### REQUISITOS DAS TAREFAS
**A.** Por favor, transcreva do trecho selecionado a parte que começa nas palavras "Por isso, o" e termina logo após "proporcionar abortos seguros.".
**B.** Segundo o trecho selecionado, que lei o Brasil adotou em 28 de setembro de 1871?
═════ TRECHO SELECIONADO
Por isso, o grupo de Grela junto com a Comissão pelo Direito ao Aborto, criada em 1988 na Argentina e liderada pela já falecida advogada Dora Coledesky, propôs ao EFLAC um workshop sobre aborto, que estabeleceu o dia 28 de setembro como dia da luta por esse direito.
Inspiração do Brasil
A ginecologista argentina Alicia Cacopardo, hoje com 85 anos, lembra que as brasileiras propuseram o 28 de setembro como o dia para reivindicar o direito ao aborto por motivos simbólicos.
Em 28 de setembro de 1871, o Brasil adotou a Lei do Ventre Livre, que concedia liberdade às pessoas nascidas de mulheres escravas. “Para nós, liberdade do ventre é poder fazer um aborto gratuito”, diz Grela.
Várias feministas que participaram do workshop de San Bernardo se lembram de ter ouvido atentamente suas colegas do Brasil sobre o potencial do misoprostol para proporcionar abortos seguros.
No Brasil, farmacêuticos e mulheres descobriram, na década de 1980, que um efeito colateral desse medicamento, comercializado como Cytotec, eram as contrações uterinas. Esse conhecimento se espalhou e o misoprostol tornou-se um insumo essencial para as redes solidárias de aborto.
══════════
═════ DADOS DE ENTRADA
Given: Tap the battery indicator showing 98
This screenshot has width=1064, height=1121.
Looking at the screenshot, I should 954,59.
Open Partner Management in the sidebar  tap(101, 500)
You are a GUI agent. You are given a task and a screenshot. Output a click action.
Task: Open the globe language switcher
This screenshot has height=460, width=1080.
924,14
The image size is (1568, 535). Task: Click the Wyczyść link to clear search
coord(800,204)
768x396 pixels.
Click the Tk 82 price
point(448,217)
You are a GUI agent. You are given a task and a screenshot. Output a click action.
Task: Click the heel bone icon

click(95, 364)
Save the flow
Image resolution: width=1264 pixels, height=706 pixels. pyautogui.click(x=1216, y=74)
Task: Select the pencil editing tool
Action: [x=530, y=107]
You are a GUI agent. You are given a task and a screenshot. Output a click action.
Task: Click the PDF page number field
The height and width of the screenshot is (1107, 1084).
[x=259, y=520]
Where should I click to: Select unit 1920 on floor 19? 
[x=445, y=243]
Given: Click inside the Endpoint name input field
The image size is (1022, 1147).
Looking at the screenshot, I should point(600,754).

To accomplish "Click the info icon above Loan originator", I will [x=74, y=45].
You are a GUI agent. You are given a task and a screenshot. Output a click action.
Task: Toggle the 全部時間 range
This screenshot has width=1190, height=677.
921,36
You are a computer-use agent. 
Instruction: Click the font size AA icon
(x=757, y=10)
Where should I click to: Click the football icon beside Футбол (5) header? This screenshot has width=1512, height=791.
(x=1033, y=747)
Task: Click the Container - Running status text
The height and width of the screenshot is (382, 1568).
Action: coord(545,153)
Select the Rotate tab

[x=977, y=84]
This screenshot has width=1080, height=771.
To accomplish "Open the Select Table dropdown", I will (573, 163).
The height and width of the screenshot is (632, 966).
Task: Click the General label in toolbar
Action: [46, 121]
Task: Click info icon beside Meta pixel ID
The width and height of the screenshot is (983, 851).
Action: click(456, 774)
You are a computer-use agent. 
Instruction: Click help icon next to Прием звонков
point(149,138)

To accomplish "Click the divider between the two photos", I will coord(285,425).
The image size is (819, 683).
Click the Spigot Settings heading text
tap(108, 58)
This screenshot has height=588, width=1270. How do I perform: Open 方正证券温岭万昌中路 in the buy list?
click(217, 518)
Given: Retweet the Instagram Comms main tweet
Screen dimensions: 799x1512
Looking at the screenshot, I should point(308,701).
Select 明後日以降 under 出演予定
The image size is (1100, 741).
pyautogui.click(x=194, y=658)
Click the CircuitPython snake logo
══════════
### RESPOSTAS POR TAREFA
**A.**
Por isso, o grupo de Grela junto com a Comissão pelo Direito ao Aborto, criada em 1988 na Argentina e liderada pela já falecida advogada Dora Coledesky, propôs ao EFLAC um workshop sobre aborto, que estabeleceu o dia 28 de setembro como dia da luta por esse direito.
Inspiração do Brasil
A ginecologista argentina Alicia Cacopardo, hoje com 85 anos, lembra que as brasileiras propuseram o 28 de setembro como o dia para reivindicar o direito ao aborto por motivos simbólicos.
Em 28 de setembro de 1871, o Brasil adotou a Lei do Ventre Livre, que concedia liberdade às pessoas nascidas de mulheres escravas. “Para nós, liberdade do ventre é poder fazer um aborto gratuito”, diz Grela.
Várias feministas que participaram do workshop de San Bernardo se lembram de ter ouvido atentamente suas colegas do Brasil sobre o potencial do misoprostol para proporcionar abortos seguros.

**B.** A Lei do Ventre Livre, que concedia liberdade às pessoas nascidas de mulheres escravas.